Data owners should verify meaning. The data owner should confirm the approved datasets, definitions, exclusions, freshness expectations, and sensitivity rules. Technical correctness is not enough if the business definition is ambiguous.

This review should happen before agent exposure. Once an agent can answer a question, people will treat the answer as part of the operating rhythm. That makes weak definitions more dangerous. If a revenue metric excludes credits, delayed invoices, or test accounts, that rule should be part of the semantic contract.

Data owners should also decide when a warning is required. Some stale data can still be useful with a visible caveat. Some stale data should block the answer. That is a business decision, not only a platform decision.

What Executives Should Hear

The summary should be plain: agentic analytics improves when schemas are explicit and semantic models are well-governed. The Fabric announcement validates a direction that teams across every platform should be moving toward regardless of which vendor stack they use.

The value is not novelty. The value is reducing the distance between governed business definitions and reliable agent answers. That shows up in fewer wrong joins, clearer ownership of business logic, better reuse of certified metrics, and safer agent behavior when questions get complex.
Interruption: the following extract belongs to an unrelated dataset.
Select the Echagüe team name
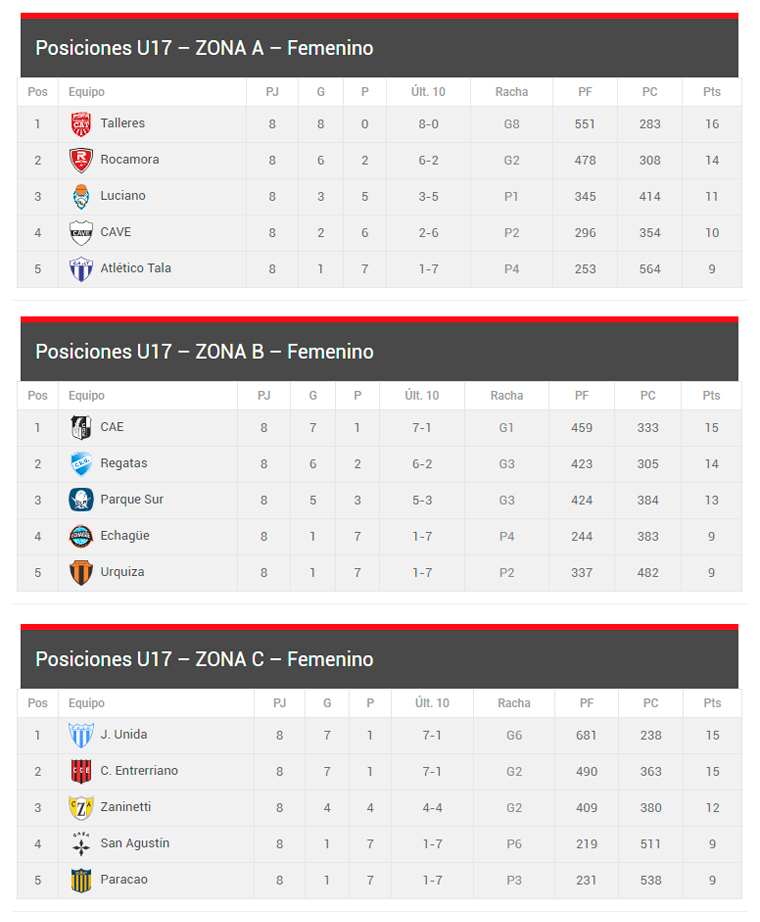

Executives should also hear the limit. No semantic model removes the need for data ownership, quality checks, access control, and cost management. Agentic systems raise the bar for those disciplines because they can ask more questions and take more steps in less time.

A Good First Rollout

Start small. Pick one domain, one trusted dataset, one semantic path, one or two identities, and one measurable workflow. Run it manually first. Then run it through the intended platform path. Then run it through the agent or automation layer.

Define success with three outcomes. The first is correctness: the answer or operation matches the expected business meaning. The second is safety: denied paths fail clearly. The third is operability: logs and evidence are good enough for another team member to understand what happened.

After that, expand by adding another domain, another agent pattern, another tool, or another operation. Expanding one dimension at a time is slower than a dramatic launch, but it creates fewer mysteries.

Deeper Design Notes

The design work should begin with the nouns in the workflow. Name the tables, snapshots, metrics, identities, tools, owners, and failure states. When those nouns are vague, every later discussion becomes vague too. A team can spend weeks debating architecture diagrams while still failing to say which dataset is authoritative or which identity is allowed to perform the operation. Start with the concrete objects and build outward.

The next step is to define the dimensions that actually change behavior: relationships, certified metrics, table descriptions, semantic models. These are not decorative details. They determine whether the system is predictable under real use. If one of those dimensions is unknown, write it down as an open risk instead of letting it hide inside a polished diagram.

Review Questions Worth Asking

The first question is simple: what must be true before this workflow is allowed to run unattended? That question usually exposes missing assumptions about schema documentation, relationship rules, and forbidden columns. A manual workflow can rely on an analyst knowing which columns to avoid. An automated workflow needs those rules enforced in the schema.

The second question: what should the system refuse to do? Refusal paths are a sign of maturity. They show that the schema design understands its own limits. A tool that always returns something is not necessarily helpful. Sometimes the best answer is that the join path is ambiguous, the metric is not certified for this use case, or the column is not approved for agent access.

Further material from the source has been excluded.